There is also notably variability in image acquisition and segmentation. Differences in scanner type, reconstruction parameters, and contrast use can affect reproducibility. While some studies addressed this with resampling or harmonisation strategies, few applied techniques such as ComBat [30] outperformed phantom calibration [31]. Manual segmentation, often performed by a single observer, was the norm, with limited assessment of inter-observer variability or reproducibility.

Most studies used internal validation only, such as train–test split or k-fold cross-validation, and external validation was rare [14,20]. None of the studies included prospective validation. This constrains generalisability and inflates reported model performance [32]. Furthermore, several studies failed to report calibration metrics or decision curve analyses, limiting the assessment of clinical utility.

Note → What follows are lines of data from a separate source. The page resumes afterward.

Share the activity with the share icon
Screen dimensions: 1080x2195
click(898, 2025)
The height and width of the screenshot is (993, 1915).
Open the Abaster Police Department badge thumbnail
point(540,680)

4.3. Limitations of This Review

This review employed a structured narrative synthesis, which, while appropriate for addressing methodological and clinical heterogeneity, precluded formal meta-analysis. Although a formal methodological quality assessment was undertaken using the Radiomics Quality Score, this framework does not capture all potential sources of bias, and findings should therefore be interpreted in conjunction with the qualitative appraisal presented. Only English-language publications were included, which may introduce selection bias.

4.4. Clinical Applicability and Generalisability

Radiomics holds considerable promise as a non-invasive biomarker in laryngeal cancer, with potential applications in prognosis, treatment selection, and response monitoring. However, as highlighted by the overall RQS assessment, limited external validation, reproducibility testing, and formal clinical utility analyses currently constrain translation into routine clinical practice. Standardisation across the radiomics pipeline remains a foundational requirement. Differences in imaging protocols, segmentation methods, feature extraction, and modelling approaches contribute to inconsistent results and hinder reproducibility. Adoption of consensus frameworks such as those provided by the IBSI [5], along with compliance with reporting guidelines like TRIPOD [33] and CLAIM [34], is essential to improve transparency and reproducibility across studies.

Larger, harmonised, multicentre datasets are needed to evaluate model generalisability and support regulatory progression. Initiatives such as the AIRSPACE project, a mixed retrospective and prospective cohort based across centres in the northern UK, may provide an opportunity to evaluate radiomics models within more standardised imaging pipelines and to support independent validation when fully established. Importantly, such efforts should be viewed as complementary to, rather than a substitute for, rigorous external validation across diverse healthcare settings [3].

5. Conclusions

Radiomics has shown promising utility as a non-invasive biomarker in laryngeal cancer, with applications spanning tumour staging, prognostic modelling, and prediction of treatment response. However, widespread clinical adoption remains limited by methodological inconsistencies, small cohort sizes, and lack of standardisation. Future efforts must prioritise robust validation, integration with clinical and molecular data, and alignment with real-world workflows.